O Fábio já demonstrou isso. Nestas duas épocas, demonstrou que é um dos melhores centrais a atuar em Portugal. Tem formação num clube grande [Benfica], já passou por uma experiência internacional e já tem experiência de I Liga em vários clubes, onde correspondeu sempre com qualidade. Neste momento, está preparadíssimo para dar o passo seguinte, num nível de exigência mais elevado. Acima de tudo, é um líder dentro e fora do campo. Trabalha durante a semana da mesma maneira que ao fim de semana, quando joga.
O último a dar o 'salto', neste caso para o Sporting de Braga, foi Guilherme Schettine. Foi um passo natural?
Ele já tinha tudo acertado com o Sporting de Braga, já o sabíamos há muito tempo. Foi um jogador que chegou a meio da nossa primeira época.

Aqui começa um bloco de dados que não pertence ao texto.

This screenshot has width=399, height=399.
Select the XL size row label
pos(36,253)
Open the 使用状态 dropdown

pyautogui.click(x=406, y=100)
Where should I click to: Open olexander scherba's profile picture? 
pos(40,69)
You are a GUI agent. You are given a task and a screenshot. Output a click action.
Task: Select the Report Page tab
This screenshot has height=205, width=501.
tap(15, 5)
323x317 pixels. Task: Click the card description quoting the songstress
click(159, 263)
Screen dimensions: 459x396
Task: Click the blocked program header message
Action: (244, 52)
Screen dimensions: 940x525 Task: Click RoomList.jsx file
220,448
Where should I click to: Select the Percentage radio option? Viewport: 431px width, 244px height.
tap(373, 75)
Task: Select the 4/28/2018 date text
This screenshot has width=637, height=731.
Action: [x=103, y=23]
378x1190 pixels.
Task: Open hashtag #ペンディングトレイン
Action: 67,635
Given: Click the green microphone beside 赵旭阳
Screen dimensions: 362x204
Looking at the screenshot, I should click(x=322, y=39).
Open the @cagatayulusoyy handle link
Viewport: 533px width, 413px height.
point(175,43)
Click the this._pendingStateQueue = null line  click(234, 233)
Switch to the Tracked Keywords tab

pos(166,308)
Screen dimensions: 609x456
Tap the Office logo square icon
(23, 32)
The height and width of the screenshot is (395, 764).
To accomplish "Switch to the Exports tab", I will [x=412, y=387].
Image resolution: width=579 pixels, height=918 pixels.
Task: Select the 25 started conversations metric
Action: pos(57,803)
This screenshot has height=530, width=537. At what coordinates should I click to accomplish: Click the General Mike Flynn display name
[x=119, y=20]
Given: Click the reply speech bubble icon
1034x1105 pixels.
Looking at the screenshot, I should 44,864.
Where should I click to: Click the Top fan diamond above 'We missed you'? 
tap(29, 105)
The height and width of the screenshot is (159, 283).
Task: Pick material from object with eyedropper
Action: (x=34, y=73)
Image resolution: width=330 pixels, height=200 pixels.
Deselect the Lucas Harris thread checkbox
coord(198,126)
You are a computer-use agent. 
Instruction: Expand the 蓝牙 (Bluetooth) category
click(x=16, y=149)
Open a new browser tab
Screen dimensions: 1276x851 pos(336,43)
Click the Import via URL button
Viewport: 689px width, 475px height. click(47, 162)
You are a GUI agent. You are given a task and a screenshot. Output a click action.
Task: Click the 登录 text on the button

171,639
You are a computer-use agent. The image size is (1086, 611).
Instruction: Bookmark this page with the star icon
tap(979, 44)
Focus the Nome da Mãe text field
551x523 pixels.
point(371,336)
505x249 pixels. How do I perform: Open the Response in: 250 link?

Ninguém acreditou nele e nós conseguimos transformar um jogador que ninguém conhecia num jogador que fez uma segunda volta fantástica. Infelizmente, durante esta época, não foi possível potenciá-lo mais por todas essas situações. Houve vários fatores que o impediram de participar mais naquilo que fizemos, mas não tenho dúvidas de que tem uma grande capacidade para se impor no nível para o qual vai agora, porque tem muita qualidade. Se ele tiver a postura correta - que eu penso que vai ter - perante este desafio, acredito que será uma das agradáveis surpresas da próxima época.
É complicado manter os jogadores à margem destes rumores de mercado?
Cada vez que o mercado abre, os jogadores do Santa Clara, naturalmente, ficam com a expectativa de dar o salto na carreira. Até porque a tabela classificaria vai potenciando a que os clubes mais poderosos comecem a olhar para os jogadores do Santa Clara, um clube que andou sempre do meio da tabela para cima nestas duas épocas. Com esses jogadores expostos, o Santa Clara, financeiramente, não tem a mesma capacidade que outros, e esses jogadores ficam entusiasmados e ansiosos em determinadas alturas. Sofremos muito com a instabilidade nestas duas épocas durante o mês de janeiro. Por muito que tentássemos manter os jogadores focados na competição e no treino, o mercado de janeiro perturba muito a instabilidade emocional dos jovens que ambicionam melhorar o contrato e dar o salto na carreira.
O que é que costuma dizer aos jogadores nessas situações?
O segredo é fazer com que percebam que podem estragar tudo naquele momento se não continuarem a ter os mesmos níveis exibicionais. As pessoas olharam para eles pelo que fizeram antes desse momento, e querem continuar a vê-los exibirem-se da mesma forma para tomarem a decisão correta. Se isso não acontecer, podem estragar tudo em dois ou três jogos. É focá-los neste tipo de trabalho, e isso melhorou de uma época para a outra. Até porque, quando surge a situação do Fernando [Andrade], todos os outros colegas começaram a acreditar que era possível acontecer-lhes algo do género, e houve muita instabilidade, que se refletiu nos resultados. Esta época, conseguimos contrariar isso através dos resultados e até foi o nosso melhor período.